Pour Raxio, lui aussi américain, dont la stratégie consiste à s’installer dans des pays encore peu convoités par les géants du secteur en prévision d’une demande à venir – comme en Côte d’Ivoire, où il a inauguré fin septembre l’extension de son datacenter d’une capacité électrique de 3 mégawatts desservis aux clients –, l’objectif a toujours été purement financier.
« Entre 2018 et 2021, les taux d’intérêt étaient très peu élevés, ce qui a incité de nombreux opérateurs à construire des datacenters compris entre 25 et 100 millions de dollars, analyse notre experte. Récemment, les taux ayant explosé ainsi que les coûts de fonctionnement et ceux des matériaux, ces opérateurs sont obligés de rembourser leurs emprunts, donc parfois de revendre afin de récupérer une marge », résume-t-elle.
Le calme avant les rachats
Mais pour l’heure, rien ne bouge sur le front de la consolidation. « Les grands opérateurs de datacenters sont dans une période de transition », assure notre ex-dirigeant Soumis au bon vouloir des « hyperscaler », ces grandes entreprises de la tech, gourmandes et exigeantes en matière de qualité et de capacité de stockage, ont depuis deux ans revu leurs ambitions d’expansion africaine à la baisse, trop occupées à investir massivement dans l’énergie en vue d’entraîner leurs modèles.
« Le calme n’est qu’apparent.
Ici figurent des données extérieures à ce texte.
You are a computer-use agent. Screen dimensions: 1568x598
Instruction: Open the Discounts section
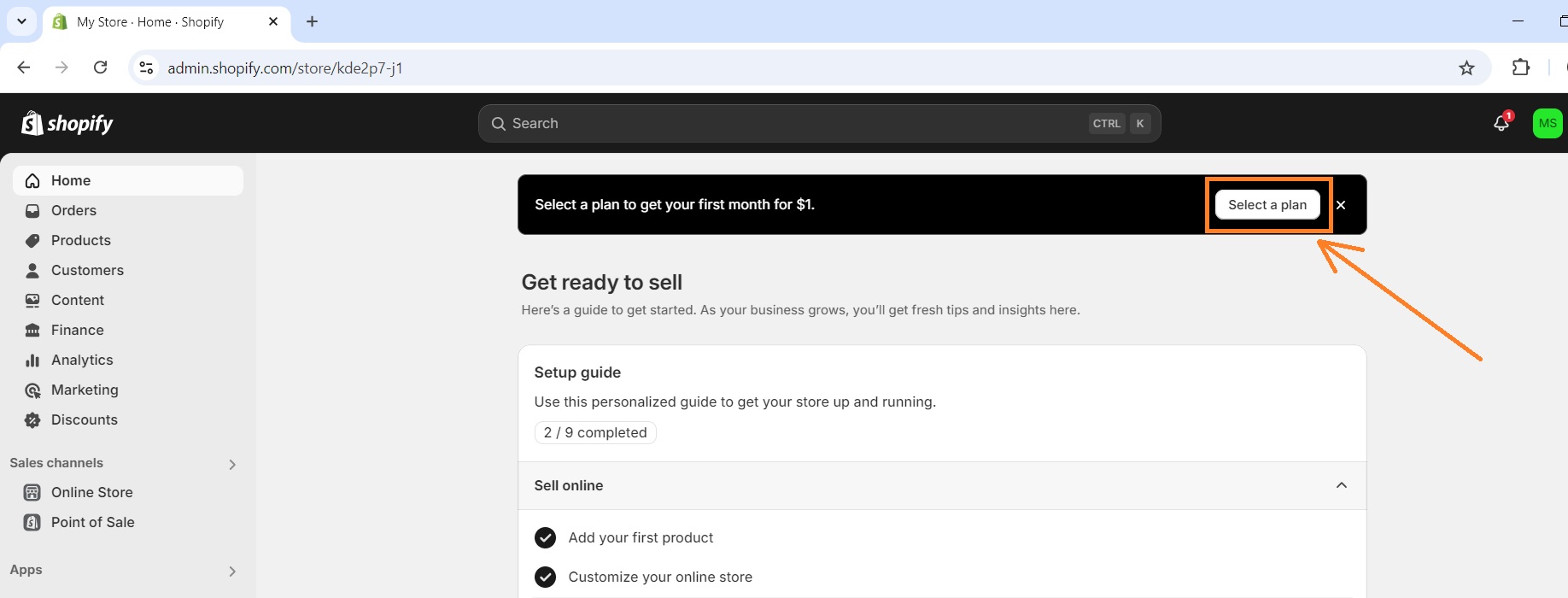pyautogui.click(x=85, y=419)
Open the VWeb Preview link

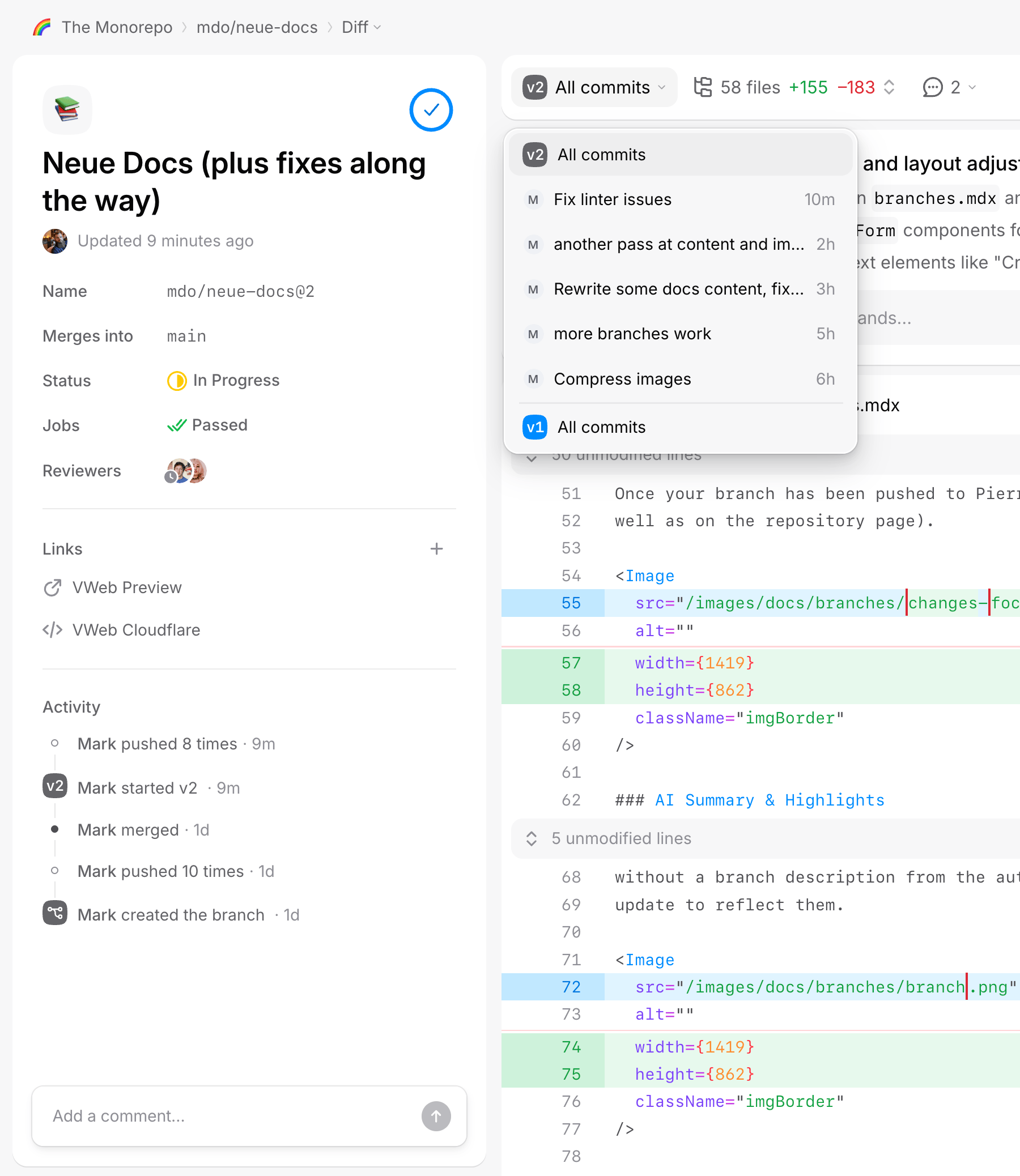126,587
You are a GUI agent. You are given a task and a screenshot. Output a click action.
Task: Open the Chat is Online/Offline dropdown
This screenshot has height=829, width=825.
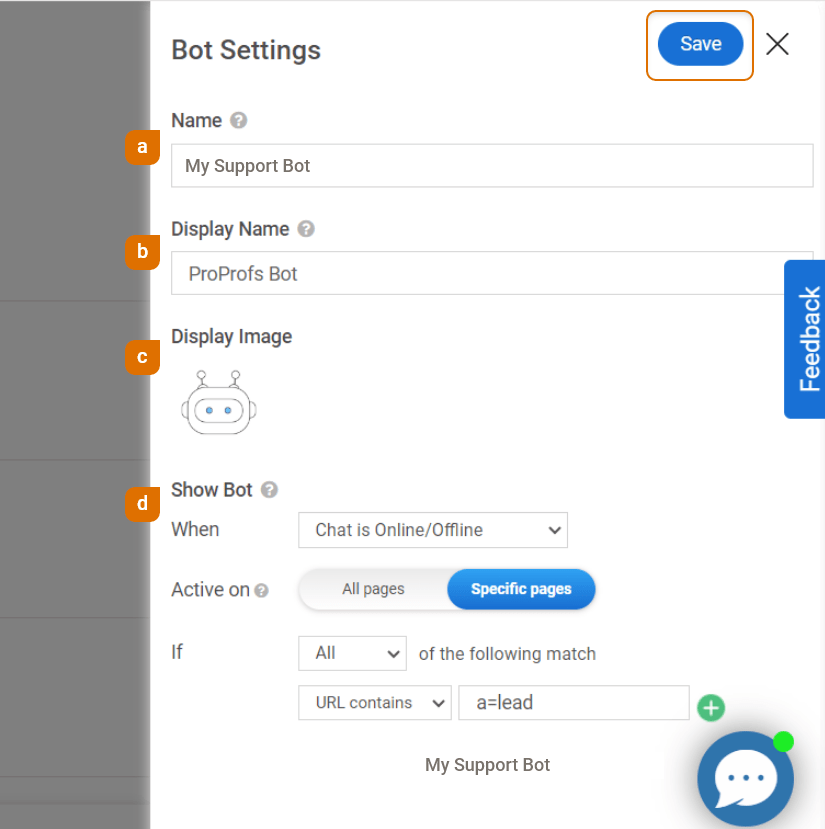tap(432, 530)
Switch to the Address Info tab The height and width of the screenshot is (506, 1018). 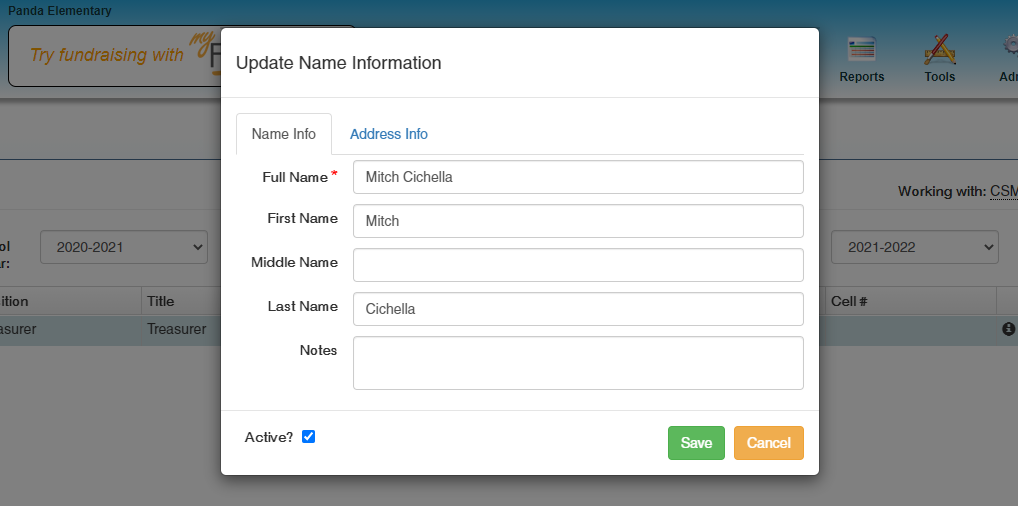[x=388, y=134]
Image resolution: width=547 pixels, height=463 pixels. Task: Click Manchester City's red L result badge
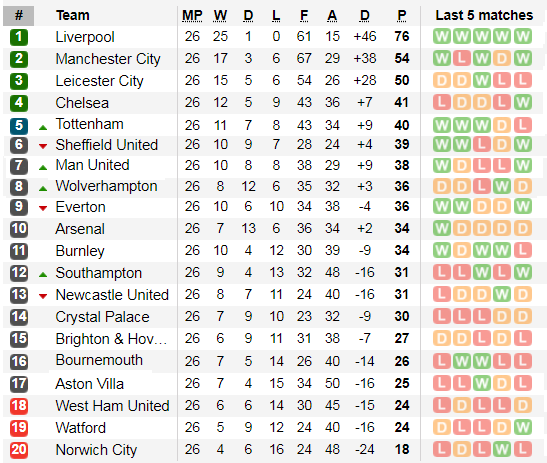click(x=462, y=59)
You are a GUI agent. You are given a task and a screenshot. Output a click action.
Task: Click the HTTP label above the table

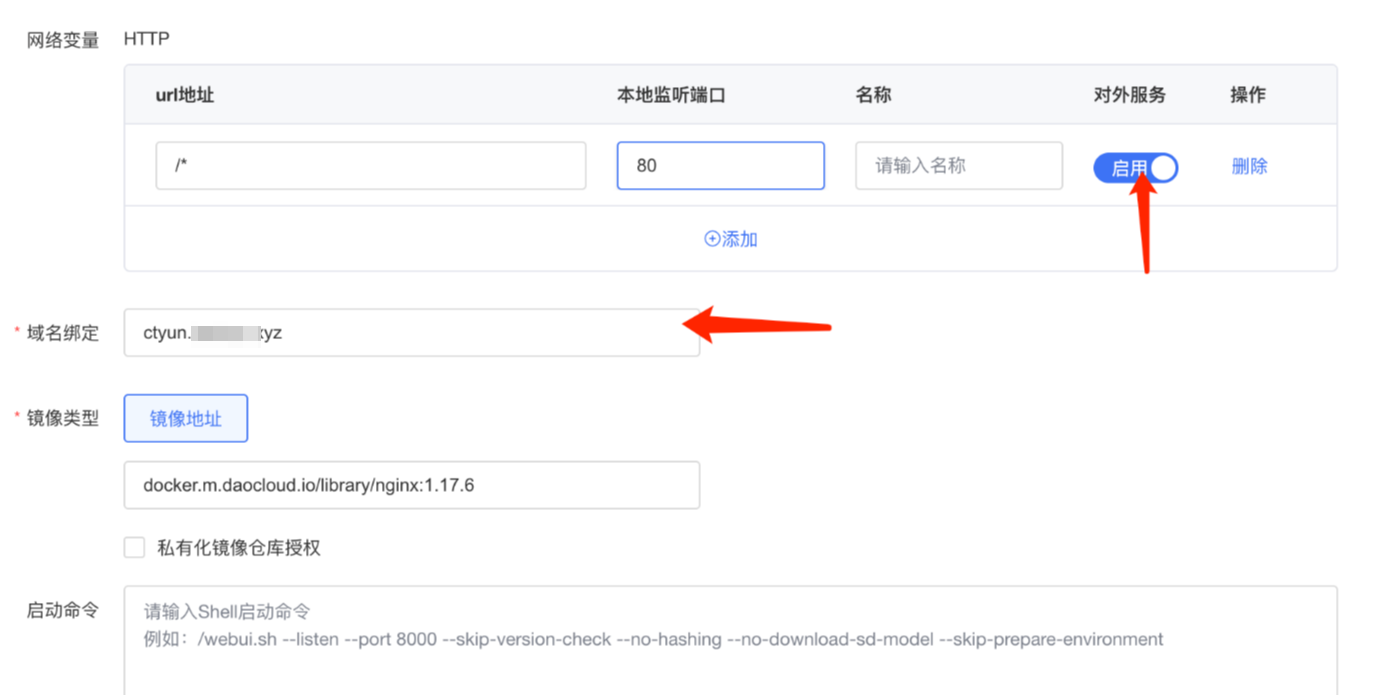147,39
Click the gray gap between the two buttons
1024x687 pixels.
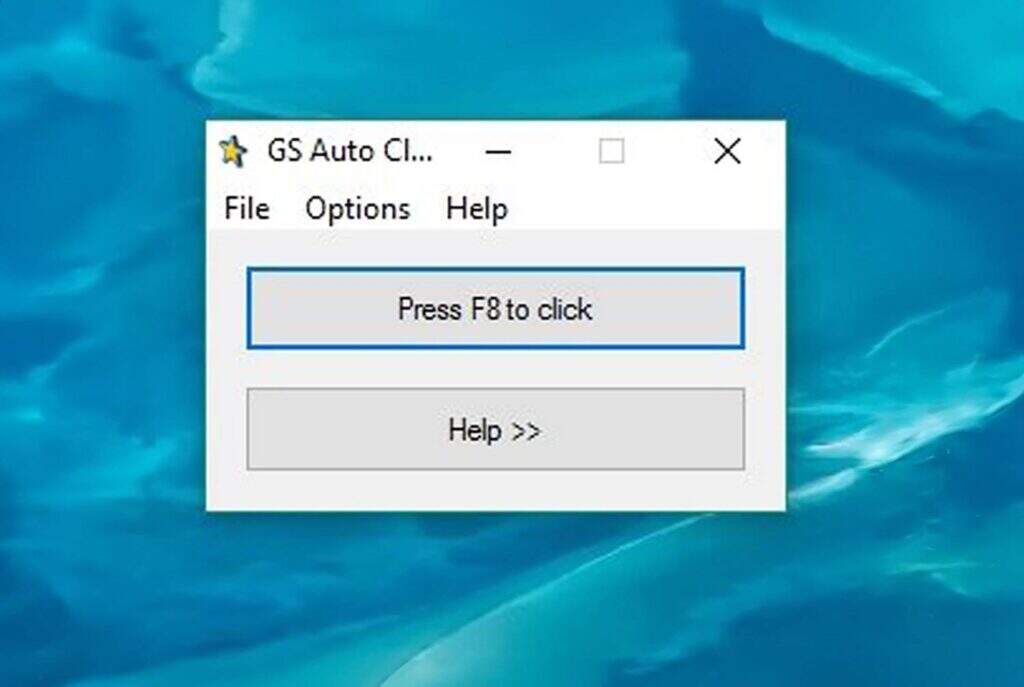point(495,368)
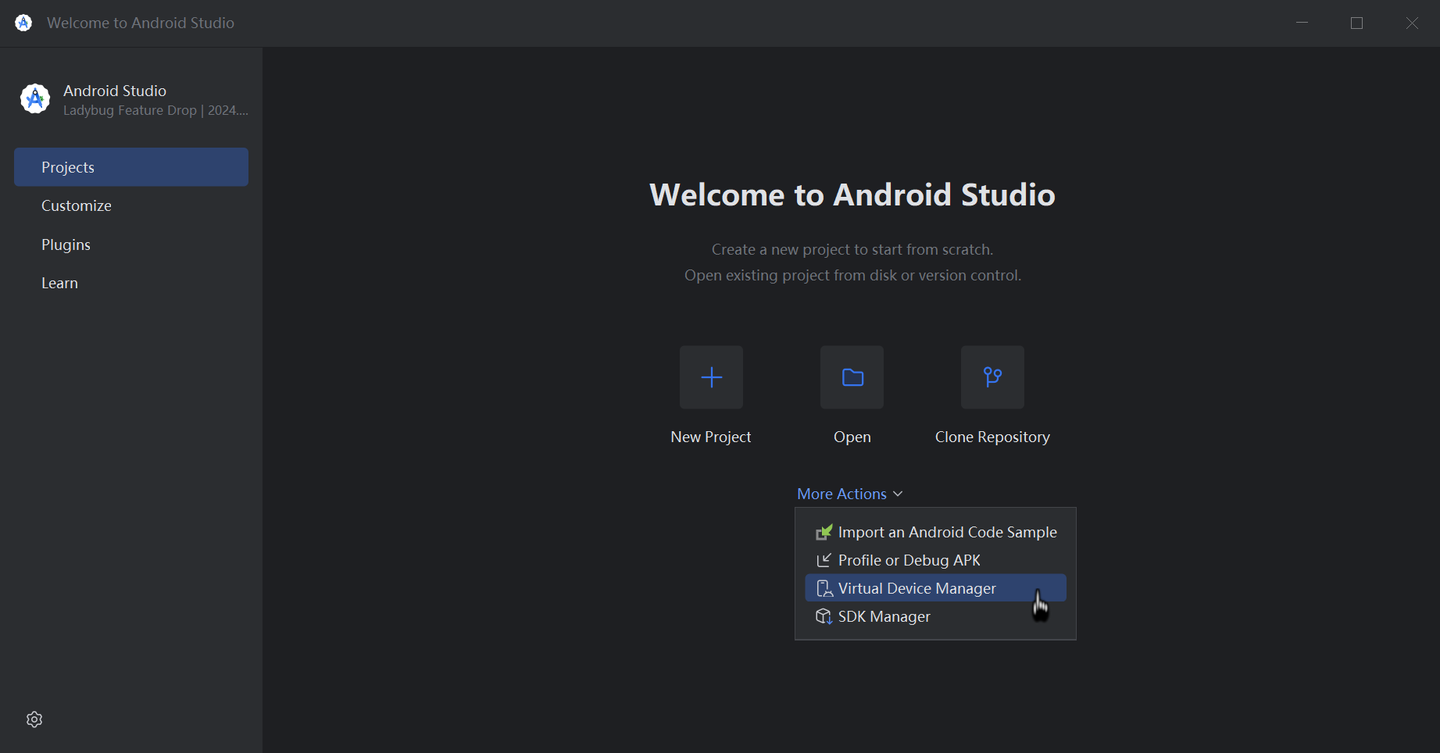Viewport: 1440px width, 753px height.
Task: Click the Virtual Device Manager phone icon
Action: (823, 588)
Ce qui est sûr, c’est que, lorsque les choses vont se débloquer, le boum sera double, puisque la demande en termes de cloud sera couplée à celle de l’intelligence artificielle », prédit notre ex-dirigeant du secteur. Amazon a commencé à lui donner raison en septembre, quand le groupe fondé par Jeff Bezos a annoncé vouloir injecter 1,7 milliard de dollars dans le développement du cloud et de l’intelligence artificielle en Afrique. En 2023, le cabinet spécialisé Xalam Analytics estimait à 1 000 mégawatts les besoins en capacité électrique du secteur africain d’ici à 2025. Et, même si elles ne seront pas atteintes dans les délais prévus pour les raisons précédemment évoquées, ces perspectives devraient néanmoins être revues à la hausse pour les cinq prochaines années, anticipent nos interlocuteurs.